REQUIRED WORK: Look below for the line containing "Click the guided-through-steps message text"; from there, print each line exactly up to and including the line containing "Task: Click the blue info icon in message bar", and stop.

ENTRIES SUPPLIED:

Segment Open

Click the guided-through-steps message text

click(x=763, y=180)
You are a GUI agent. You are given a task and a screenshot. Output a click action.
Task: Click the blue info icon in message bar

Segment Closed
Segment Open

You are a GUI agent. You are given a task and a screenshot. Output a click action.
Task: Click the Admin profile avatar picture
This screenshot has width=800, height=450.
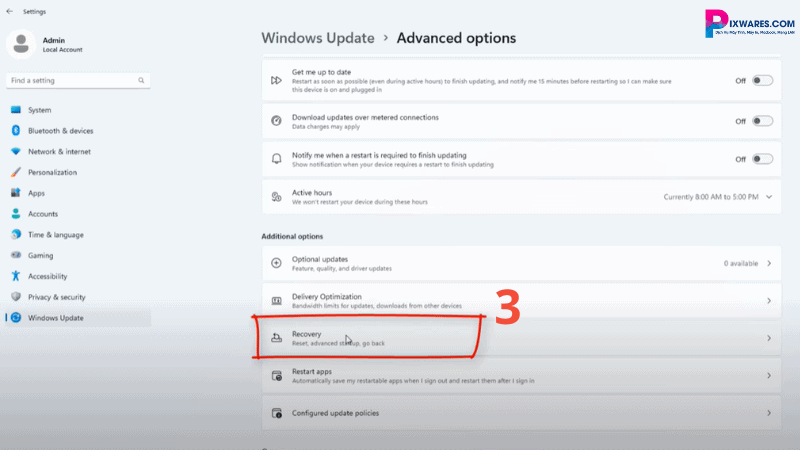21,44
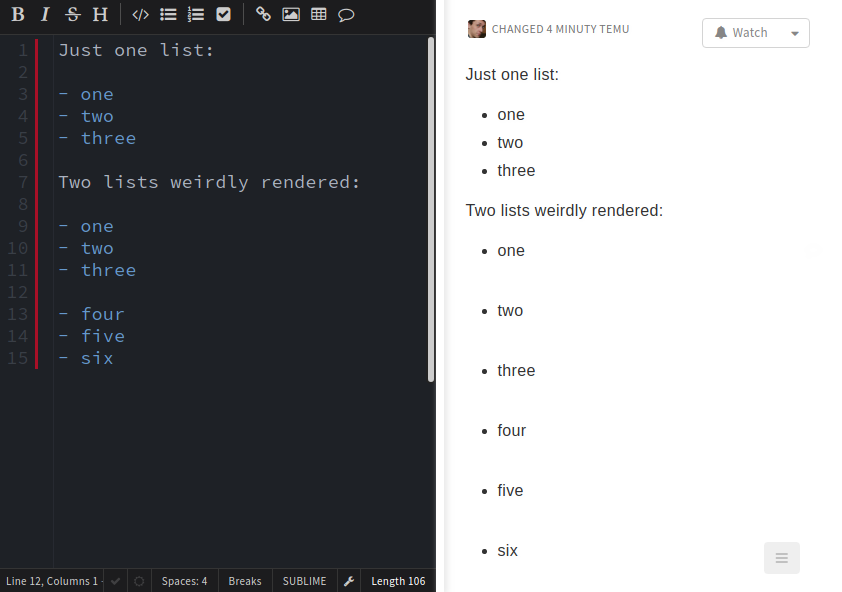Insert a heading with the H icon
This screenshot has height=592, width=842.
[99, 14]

Segment Closed

RESULT FOR THIS EXERCISE:
Click the guided-through-steps message text

click(x=763, y=180)
You are a GUI agent. You are given a task and a screenshot. Output a click action.
Task: Click the blue info icon in message bar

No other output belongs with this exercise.